(TEXTE À LIRE)
•••

Les lois de la frontière


L’été 1978 à Gérone, en Catalogne.
Un garçon de 16 ans, issu de famille modeste et conventionnelle, va voir sa vie basculer suite à la rencontre dans une salle de jeux avec un voyou nommé Zarco, accompagné de Tere, une fille superbe et délurée dont il tombe immédiatement amoureux.
Suite à une magistrale manipulation de l'un et de l'autre, Ignacio, dit Binoclard, se laisse embringuer dans la bande de petits malfrats issus des bidonvilles de la périphérie, dirigée par le charismatique Zarco. Tous ont grandi avec le feuilleton télévisé La frontière bleue, où le justicier se rebellait contre l'affreux favori de l'empereur Kao Chiu avec la rivière Liang Shan Po en infranchissable frontière.
"Je voulais me réinventer, changer de peau, cesser d'être un serpent pour devenir un dragon, comme les héros du Liang Shan Po"  se souviendra plus tard le Binoclard.
Cette migration vers les quartiers malfamés où vivent dans la saleté et la misère "ceux qui ne sont pas bien nés", offre au bon élève devenu souffre-douleur des petits caïds de son établissement une revanche, une occasion de s'affirmer et de découvrir le frisson de l'interdit. 

Avec jubilation, tout l'été, le garçon franchit quotidiennement la ligne de démarcation entre son ancien monde et la jungle où il suit aveuglément son héros.

•••

(DONNÉES)
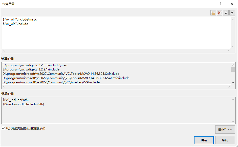Click left arrow of computed values horizontal scrollbar

[4, 87]
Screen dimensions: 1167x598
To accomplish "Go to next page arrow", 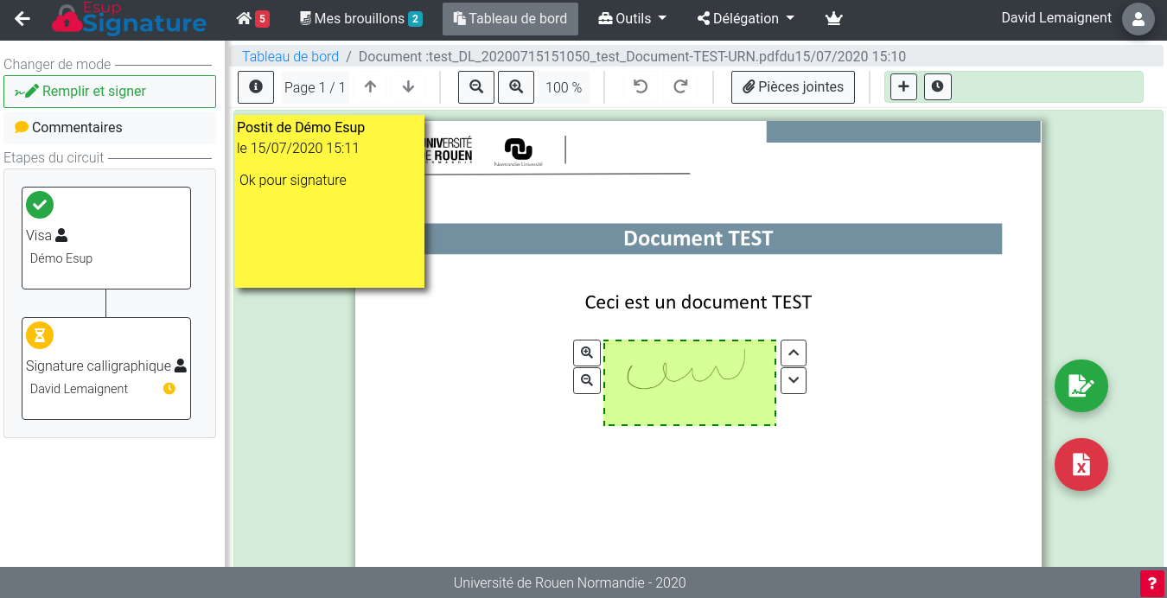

•••

(CONSIGNE) Citez le passage du texte à lire situé entre « Suite à une » et « en infranchissable frontière. », bornes incluses.

(RÉSULTAT)
Suite à une magistrale manipulation de l'un et de l'autre, Ignacio, dit Binoclard, se laisse embringuer dans la bande de petits malfrats issus des bidonvilles de la périphérie, dirigée par le charismatique Zarco. Tous ont grandi avec le feuilleton télévisé La frontière bleue, où le justicier se rebellait contre l'affreux favori de l'empereur Kao Chiu avec la rivière Liang Shan Po en infranchissable frontière.